|  | 2026 Waynesburg Yellow Jackets football team |
- First season: 1895; 131 years ago
- Head coach: Larry Wilson 1st season, 0–0 (–)
- Location: Waynesburg, Pennsylvania
- Stadium: John F. Wiley Stadium (capacity: 4,000)
- NCAA division: Division III
- League: NCAA
- Conference: Presidents' Athletic Conference
- Colors: Orange and black
- All-time record: 419–396–38 (.513)

NAIA national championships
- 1966

Conference championships
- 10
- Rivalries: Geneva Washington & Jefferson
- Website: waynesburgsports.com

= Waynesburg Yellow Jackets football =

Intercollegiate American football team

The Waynesburg Yellow Jackets football program is the intercollegiate American football team for the Waynesburg University located in Waynesburg, Pennsylvania. The team competes in NCAA Division III and is affiliated with the Presidents' Athletic Conference. Prior to joining the PAC, the team competed at the NAIA Division II level among other NAIA football independents. The school's first football team was fielded in 1895. The team plays its home games at the 4,000 seat John F. Wiley Stadium. Larry Wilson was hired as the head coach on December 23, 2025.

==History==
===Early History===
The first game in school history was played against a club team from West Virginia University, in which the Yellow Jackets won 10–0. On December 4, 1895, the first home game in school history was played at Greene County Fair Grounds. The game was described as a "a pig-fight in a hog-wallow."

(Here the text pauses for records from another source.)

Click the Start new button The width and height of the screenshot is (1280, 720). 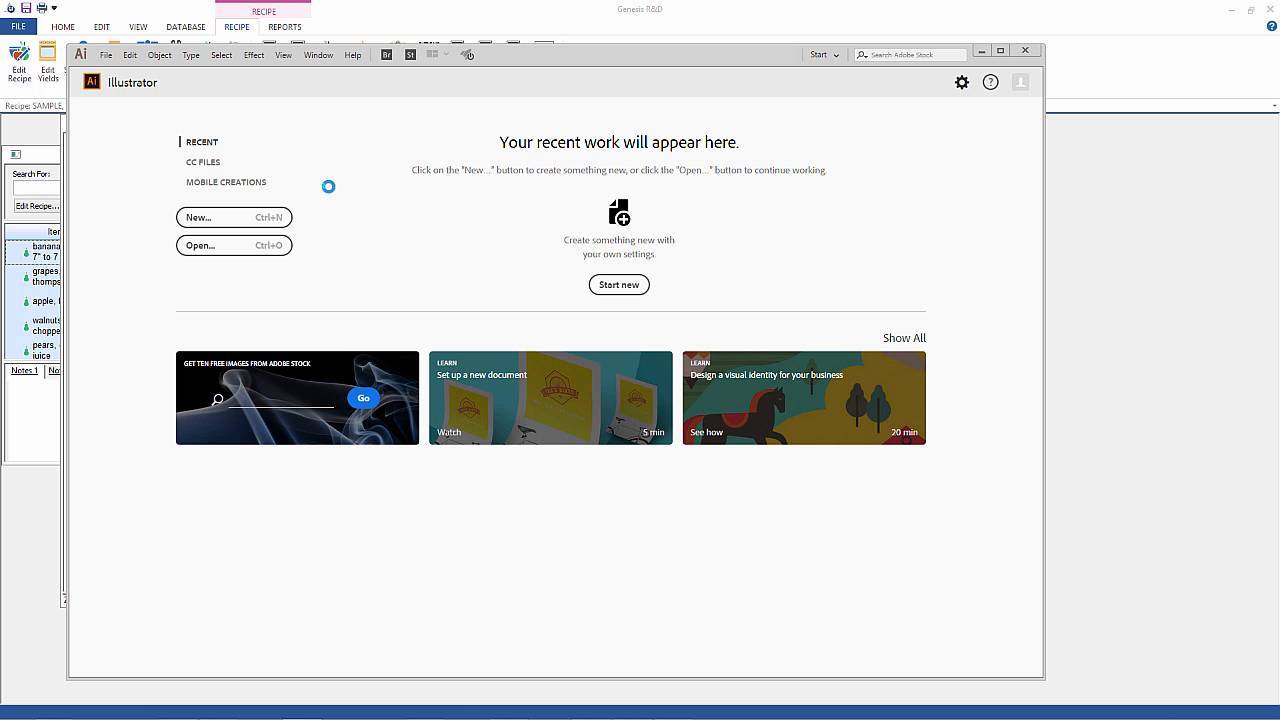[619, 285]
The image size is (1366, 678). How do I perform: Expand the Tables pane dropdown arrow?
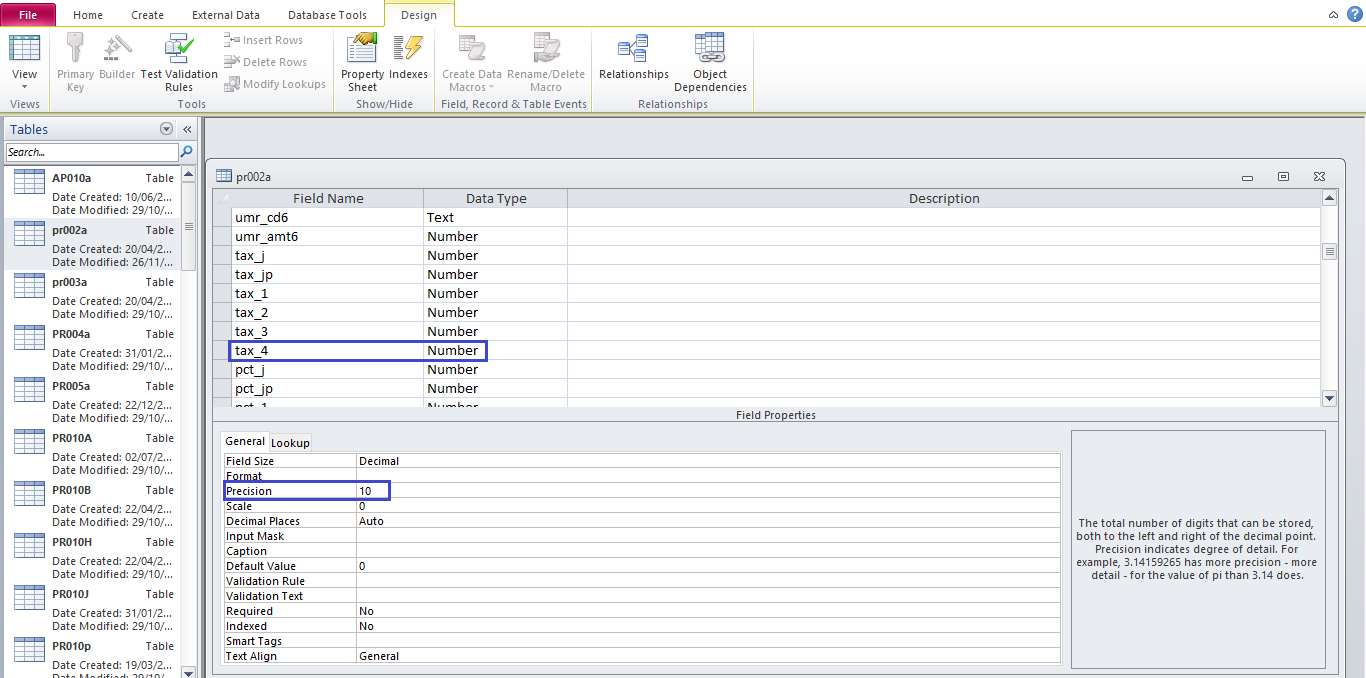point(166,129)
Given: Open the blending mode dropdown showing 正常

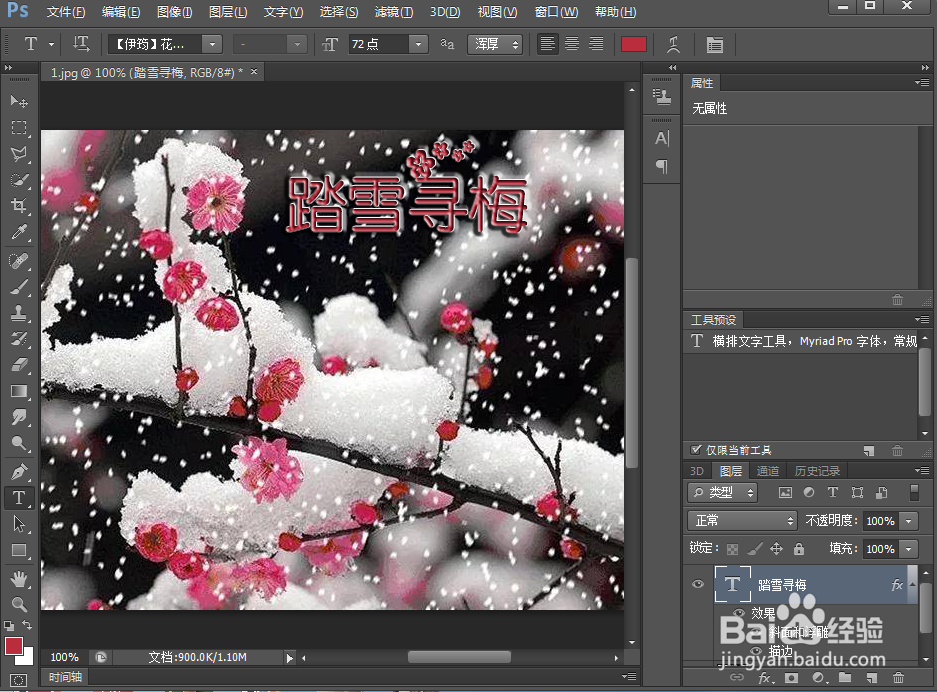Looking at the screenshot, I should [x=741, y=521].
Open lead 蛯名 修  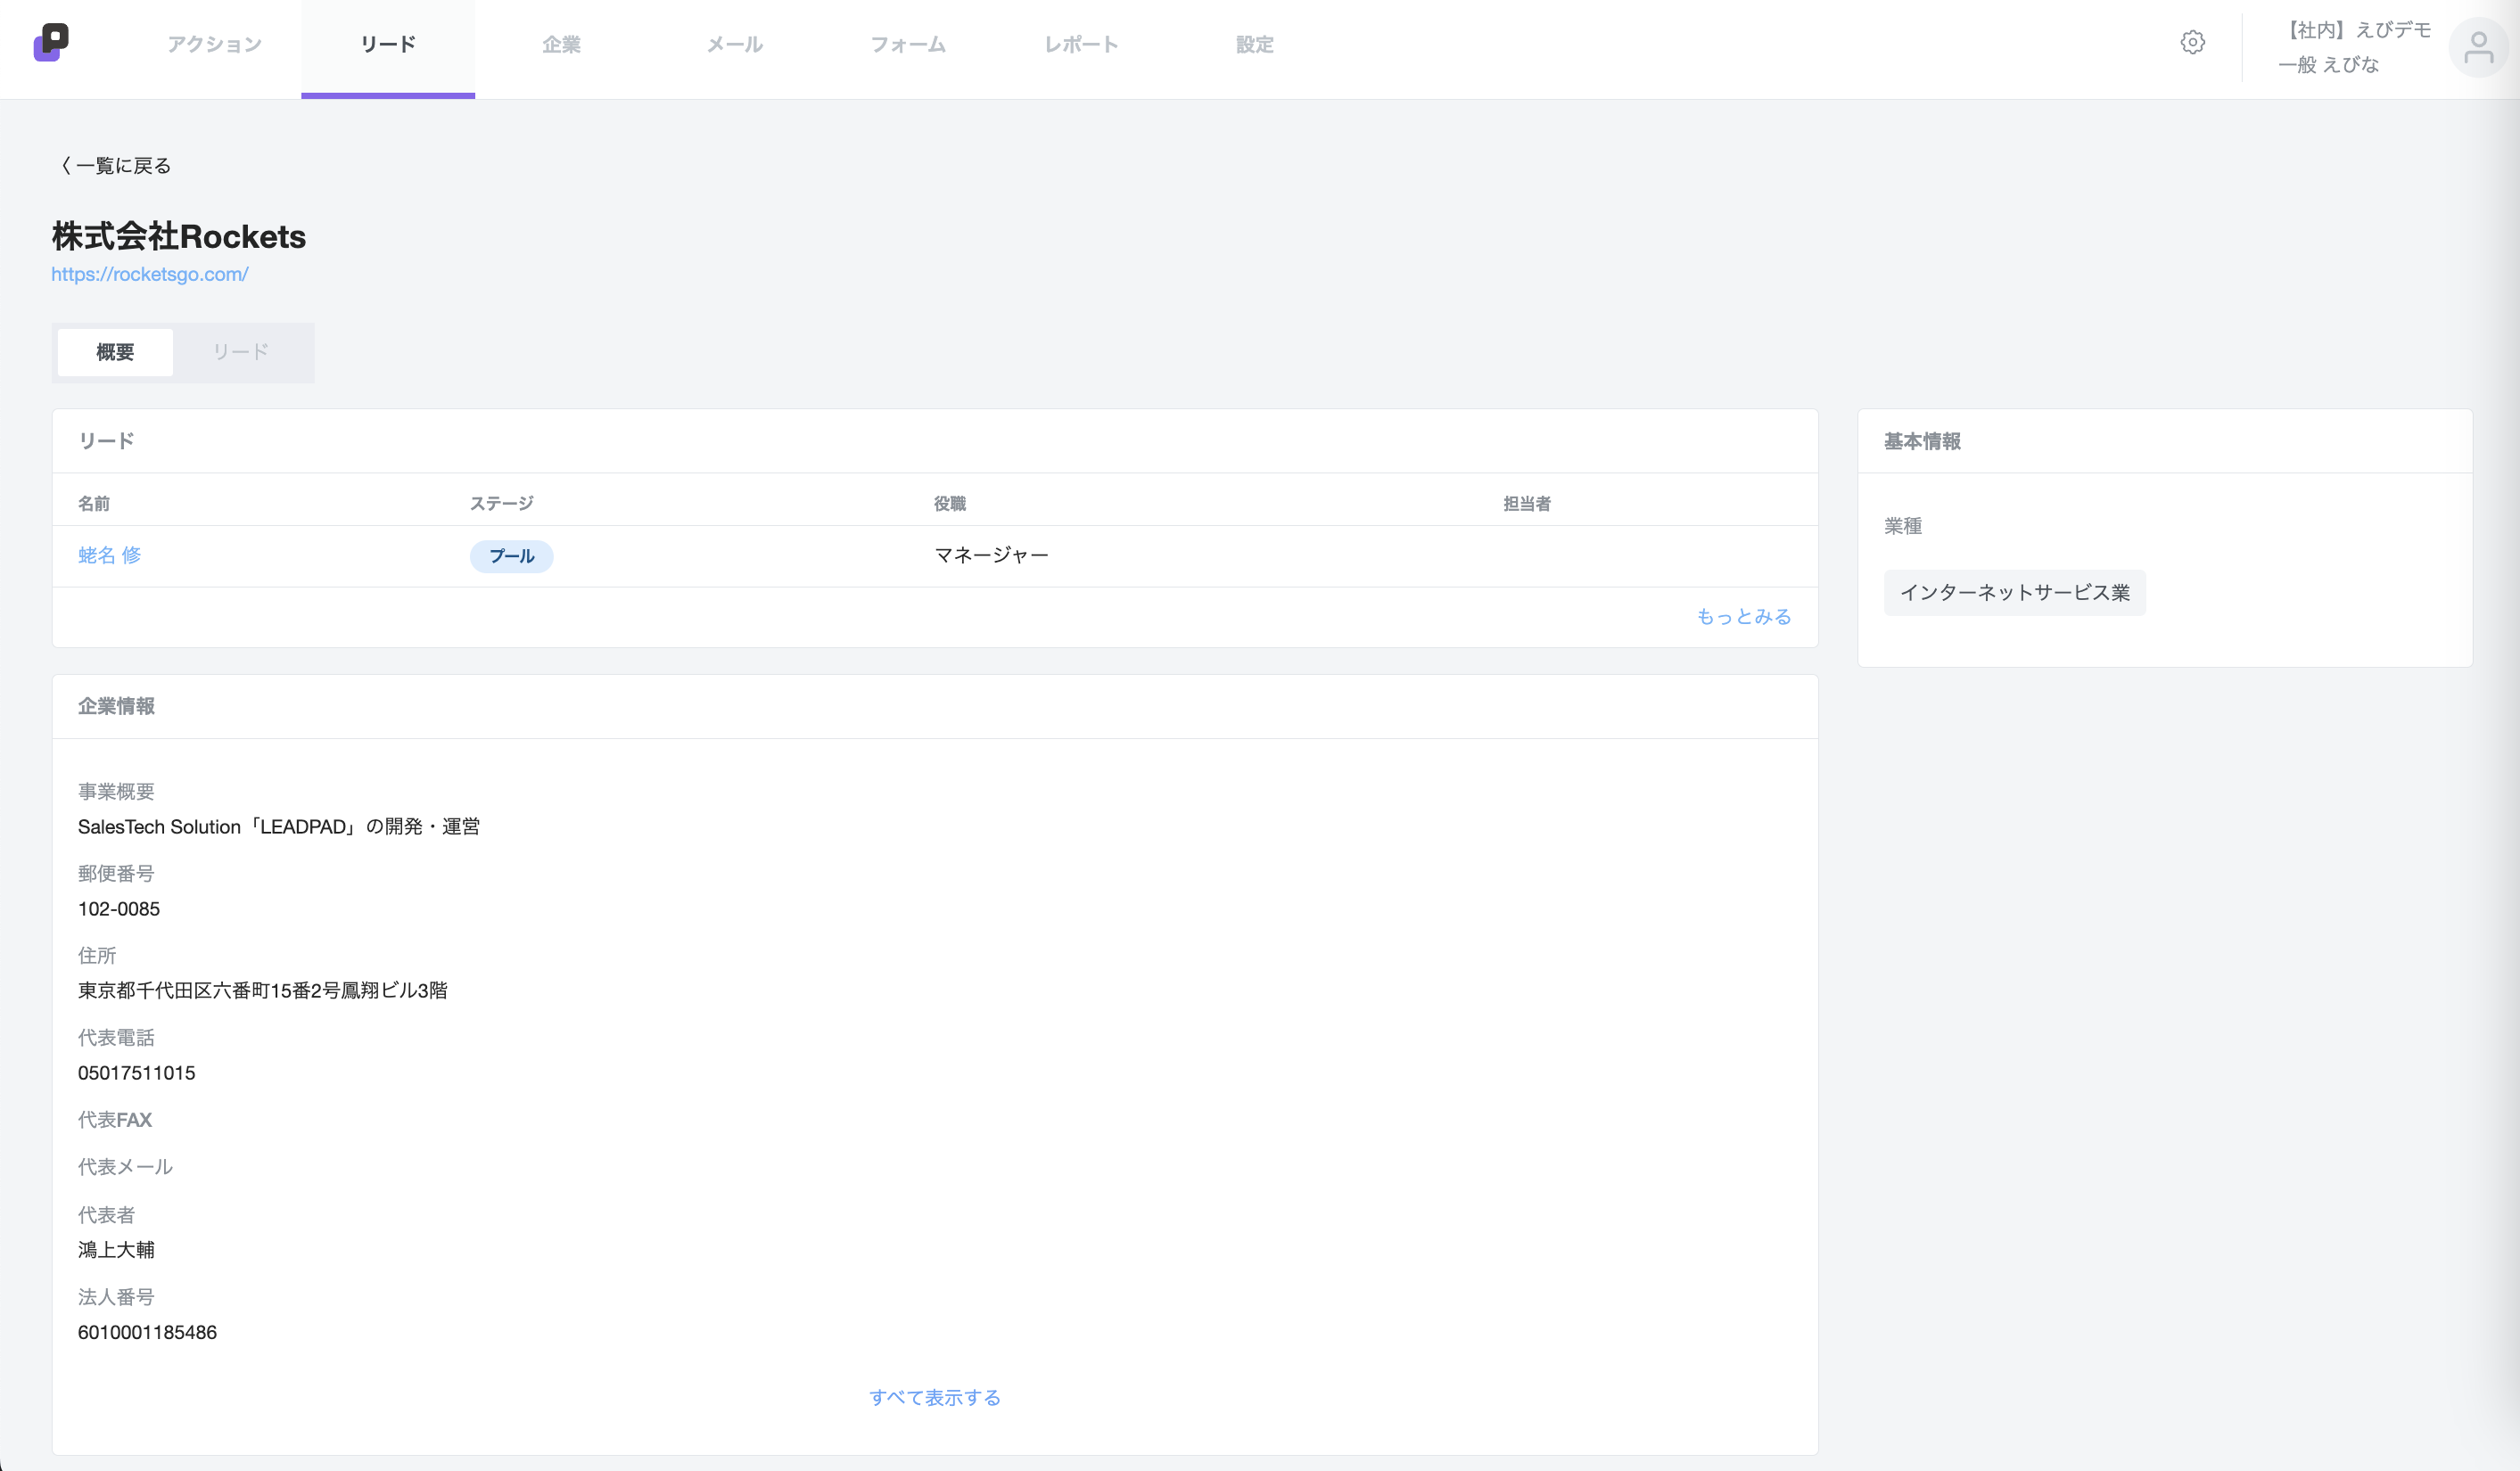(x=109, y=555)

After resuming play in 1921 following a four-year hiatus due to World War I, coach Frank N. Wolf recorded his first victory, ultimately becoming the school's all-time winningest coach, compiling a record of 65–63–10. Waynesburg captured its first Tri-State Conference title in 1924 and went on to win additional titles in 1932 and 1934 before leaving the conference in 1937. In 1939, the team played a pivotal role in television history by participating in the first televised football game, the 1939 Waynesburg vs. Fordham football game, during which Waynesburg’s Bobby Brooks scored the first-ever televised touchdown. The program resumed again after World War II in 1946 and continued to grow, joining the NAIA’s West Penn Conference in 1958. The 1960s saw success, highlighted by a perfect 11-0 season in 1966 that culminated in an NAIA National Championship under the direction of head coach Carl DePasqua.

===1960–1980===
Waynesburg enjoyed unparalleled success during the 1960s and 1970s. The pinnacle being the 1966 NAIA football season which included notable players such as quarterback Harry Theofiledes and wide receiver Don Herrmann. The 1966 season culminated in the 1966 NAIA Championship Bowl, played in Tulsa, Oklahoma. Waynesburg defeated Whitewater State in the Championship Bowl, 42–21, to win their first NAIA national title.

The Yellow Jacket teams of the 1970s were notable for their rugged and heavy hitting defenses. Standout players included John Bristor, a Greene County native, who was named to the NAIA District 18 second team defensive unit in 1976, set a Waynesburg record for longest interception return for a touchdown with an 86-yard return against Geneva, and played cornerback for the San Francisco 49ers of the National Football League (NFL).

===1980–2000===

Through the 1980s and 1990s, Waynesburg achieved several milestones, including its 300th victory in 1983. The 1983 team was populated by NAIA All-American running back Otto Birkhead, team MVP Kevin Jozwiakowski, and veteran defensive back Steven Burchianti, whom the Indiana Inquirer described as one of "the best of the group." The signature win of the 1983 season was a 23–6 victory over Duquesne, highlighted by Burchianti’s fumble recovery and two interceptions.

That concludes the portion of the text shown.